## start WORKING DATA
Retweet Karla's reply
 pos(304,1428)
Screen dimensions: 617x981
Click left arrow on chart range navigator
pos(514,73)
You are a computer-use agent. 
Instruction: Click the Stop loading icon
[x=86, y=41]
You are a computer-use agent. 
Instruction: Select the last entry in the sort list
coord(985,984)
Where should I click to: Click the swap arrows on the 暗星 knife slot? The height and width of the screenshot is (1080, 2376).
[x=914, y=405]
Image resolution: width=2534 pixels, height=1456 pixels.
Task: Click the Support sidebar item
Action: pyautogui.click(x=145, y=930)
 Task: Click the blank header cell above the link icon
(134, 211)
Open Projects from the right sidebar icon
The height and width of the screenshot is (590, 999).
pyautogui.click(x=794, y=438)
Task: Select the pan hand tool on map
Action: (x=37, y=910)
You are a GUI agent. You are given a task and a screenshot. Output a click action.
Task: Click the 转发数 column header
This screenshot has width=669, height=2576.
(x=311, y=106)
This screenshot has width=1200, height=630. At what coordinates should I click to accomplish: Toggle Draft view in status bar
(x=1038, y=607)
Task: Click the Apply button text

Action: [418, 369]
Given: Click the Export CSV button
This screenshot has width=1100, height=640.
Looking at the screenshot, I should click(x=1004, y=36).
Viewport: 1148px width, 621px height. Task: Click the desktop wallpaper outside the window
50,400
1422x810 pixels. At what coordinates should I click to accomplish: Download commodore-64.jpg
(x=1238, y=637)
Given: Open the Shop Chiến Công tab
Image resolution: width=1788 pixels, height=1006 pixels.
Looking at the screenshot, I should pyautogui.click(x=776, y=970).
## end WORKING DATA
*STATED GOAL*. Could you render the records as a JSON list of strings, one string per line and blank lines left out, starting with the line that contains "Screen dimensions: 617x981" and going on through the line that contains "Action: [418, 369]", with both of those lines included?

*ANSWER TO THE EXERCISE*.
[
  "Screen dimensions: 617x981",
  "Click left arrow on chart range navigator",
  "pos(514,73)",
  "You are a computer-use agent. ",
  "Instruction: Click the Stop loading icon",
  "[x=86, y=41]",
  "You are a computer-use agent. ",
  "Instruction: Select the last entry in the sort list",
  "coord(985,984)",
  "Where should I click to: Click the swap arrows on the 暗星 knife slot? The height and width of the screenshot is (1080, 2376).",
  "[x=914, y=405]",
  "Image resolution: width=2534 pixels, height=1456 pixels.",
  "Task: Click the Support sidebar item",
  "Action: pyautogui.click(x=145, y=930)",
  " Task: Click the blank header cell above the link icon",
  "(134, 211)",
  "Open Projects from the right sidebar icon",
  "The height and width of the screenshot is (590, 999).",
  "pyautogui.click(x=794, y=438)",
  "Task: Select the pan hand tool on map",
  "Action: (x=37, y=910)",
  "You are a GUI agent. You are given a task and a screenshot. Output a click action.",
  "Task: Click the 转发数 column header",
  "This screenshot has width=669, height=2576.",
  "(x=311, y=106)",
  "This screenshot has width=1200, height=630. At what coordinates should I click to accomplish: Toggle Draft view in status bar",
  "(x=1038, y=607)",
  "Task: Click the Apply button text",
  "Action: [418, 369]"
]